◆ **Problem**: Retype the passage of the travel piece on arriving in Denmark word for word, starting at "Our hotel just" and ending at "now in Denmark.".

◆ **Document excerpt**:
—————

Our hotel just outside Aalborg is in an old country house amid sprawling meadows on the edge of a wood. It’s a balmy afternoon, with the sun still high in the sky at nearly seven o’clock and just a few clouds disappearing off the horizon. It’s the kind of place where you want to relax in one of the salons and admire the view, a glass of chilled Chablis in hand. I enthusiastically grab the wine list from our waitress who shares my preference for French dry white wine. “Here we are: Chablis. How much is 620 Danish kroner?”. Dr K quickly checks the exchange rate and replies crisply: “How much is the Chilean white?”.
The gasp-inducing price of alcohol is one sure sign that we’re in Scandinavia. But there are other clues that we have left Germany and are now in Denmark.
Both countries are in the Schengen area and there are no border checks; you just drive through. The scenery is the same: mostly flat landscape with open fields interrupted here and there by sections of forests; the trees are still a fresh green and the meadows are just turning yellow. If it weren’t for the signs saying you are crossing a border, there would be no way to tell. But within minutes we realise we’ve changed country. The small town we’re driving through seems to have more sex shops than bakeries, and large billboards show leather-clad ladies offering all manners of services.

—————

◆ **Information provided**:
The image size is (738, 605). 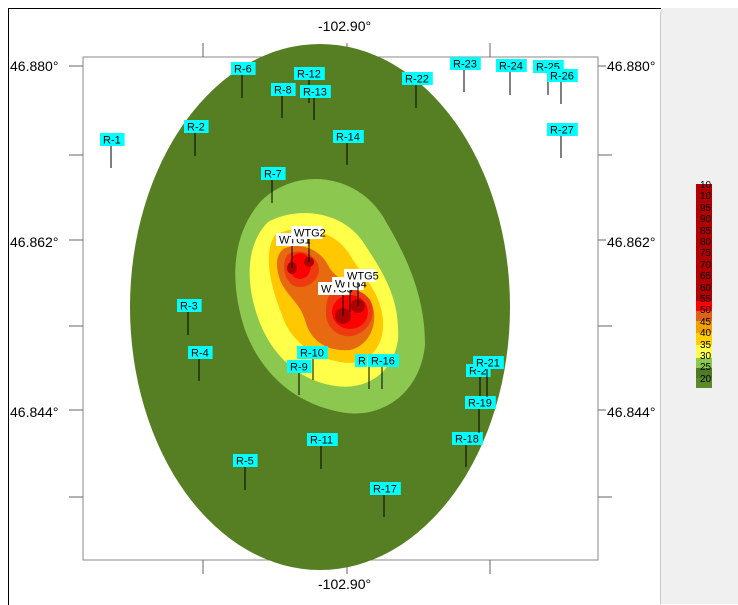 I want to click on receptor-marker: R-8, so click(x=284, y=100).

—————

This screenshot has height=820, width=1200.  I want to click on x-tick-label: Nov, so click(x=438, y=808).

—————

◆ **Task answer**:
Our hotel just outside Aalborg is in an old country house amid sprawling meadows on the edge of a wood. It’s a balmy afternoon, with the sun still high in the sky at nearly seven o’clock and just a few clouds disappearing off the horizon. It’s the kind of place where you want to relax in one of the salons and admire the view, a glass of chilled Chablis in hand. I enthusiastically grab the wine list from our waitress who shares my preference for French dry white wine. “Here we are: Chablis. How much is 620 Danish kroner?”. Dr K quickly checks the exchange rate and replies crisply: “How much is the Chilean white?”.
The gasp-inducing price of alcohol is one sure sign that we’re in Scandinavia. But there are other clues that we have left Germany and are now in Denmark.